Awareness of the link between oral health and pregnancy outcomes was generally low. Only 28% of respondents were aware that poor maternal oral health could affect fetal development or lead to complications such as preterm birth and low birth weight. Even fewer, approximately 19%, understood the association between periodontal disease and systemic conditions like gestational diabetes or preeclampsia. Education level was found to be positively correlated with oral health knowledge, with women who had completed secondary education or higher demonstrating better understanding and more consistent hygiene practices. Barriers to oral healthcare access emerged as a significant concern. Many participants cited financial constraints as the primary obstacle, with dental services often perceived as expensive and non-essential compared to other medical expenses during pregnancy. In rural areas, geographic distance and lack of dental infrastructure posed additional challenges. Additionally, fear and misconceptions about the safety of dental procedures during pregnancy were widespread. Over half of the women believed that dental treatment could harm the unborn baby, while others feared pain or infection. This hesitancy was often reinforced by inadequate counseling from healthcare providers [3].
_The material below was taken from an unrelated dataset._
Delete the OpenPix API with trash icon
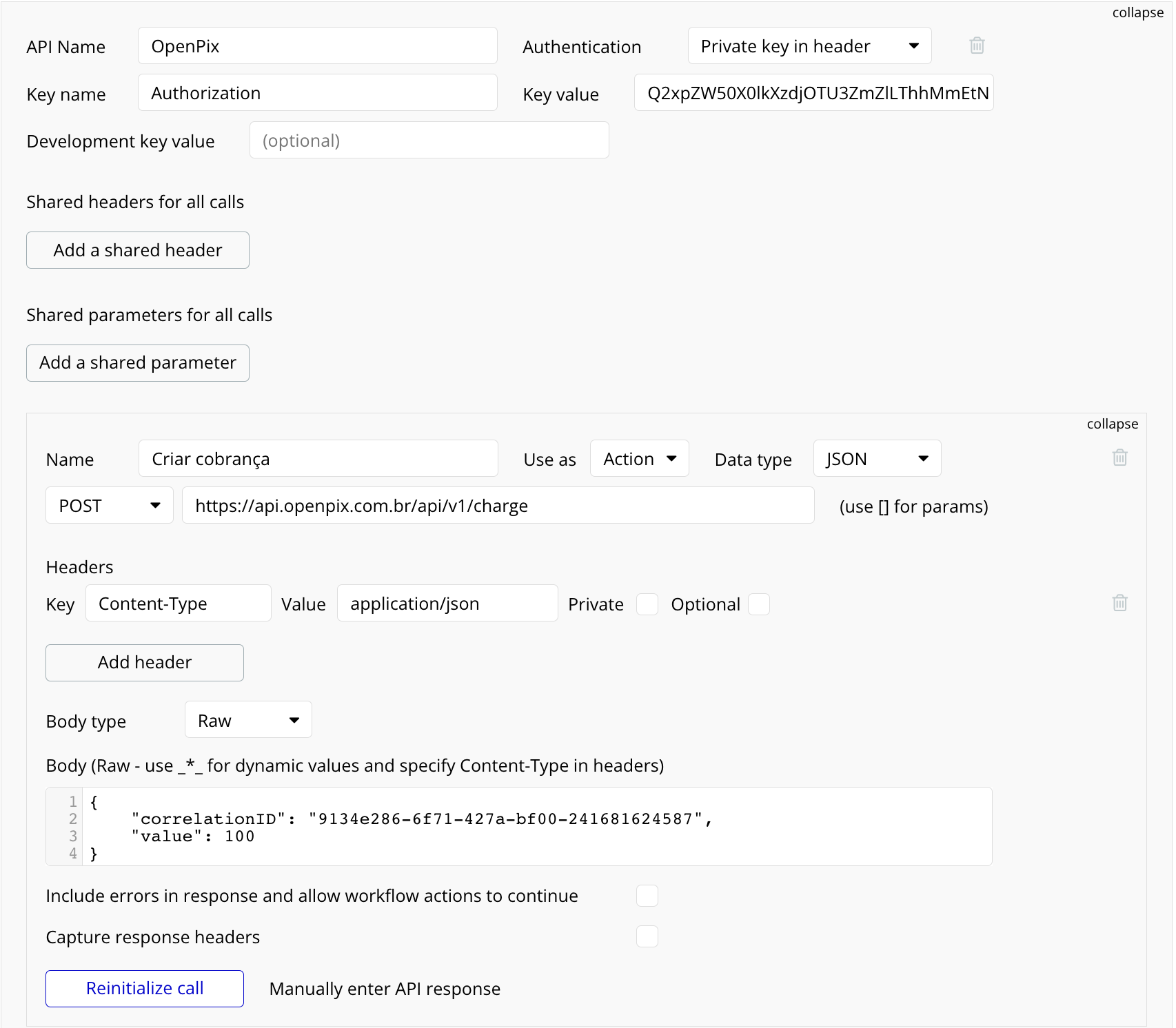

Another critical finding was the low level of integration between dental care and antenatal services. Only 11% of participants reported receiving any oral health education during prenatal visits. The majority indicated that their obstetric care providers did not inquire about dental symptoms or recommend a dental check-up. This lack of coordination between medical and dental professionals represents a missed opportunity for early intervention and holistic care. Interviews with healthcare providers revealed limited training in maternal oral health and time constraints during consultations as contributing factors. The influence of socio-demographic variables on oral health behaviors was noteworthy. Women from higher-income households were more likely to access routine dental care and use advanced hygiene tools such as electric toothbrushes and mouth rinses. Urban residents had better access to dental clinics and information, resulting in more favorable oral health outcomes compared to their rural counterparts. Employment status also played a role, with working women reporting better oral health practices, possibly due to greater exposure to health information and financial autonomy [4].
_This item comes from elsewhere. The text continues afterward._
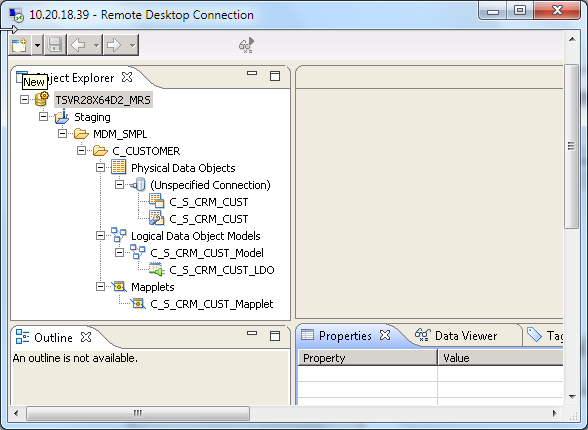Click the Value column header
Viewport: 588px width, 430px height.
501,358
Dietary patterns observed among participants highlighted another dimension of oral health risk. Increased cravings during pregnancy often led to frequent snacking, particularly on carbohydrate-rich or sugary foods. While such cravings are normal, poor dietary control combined with inadequate oral hygiene can significantly raise the risk of caries and periodontal disease. Only 22% of women reported limiting their sugar intake consciously during pregnancy, indicating the need for nutritional counseling as part of prenatal care programs. The study also examined the psychological aspects of oral health in pregnancy. Many participants expressed feelings of embarrassment or anxiety about the condition of their teeth, especially those with visible decay or halitosis. These concerns affected their self-esteem and social interactions, yet few sought professional help, either due to stigma or lack of knowledge about available services. Addressing these psychological barriers is crucial to promoting oral health-seeking behavior and improving overall quality of life during pregnancy [5].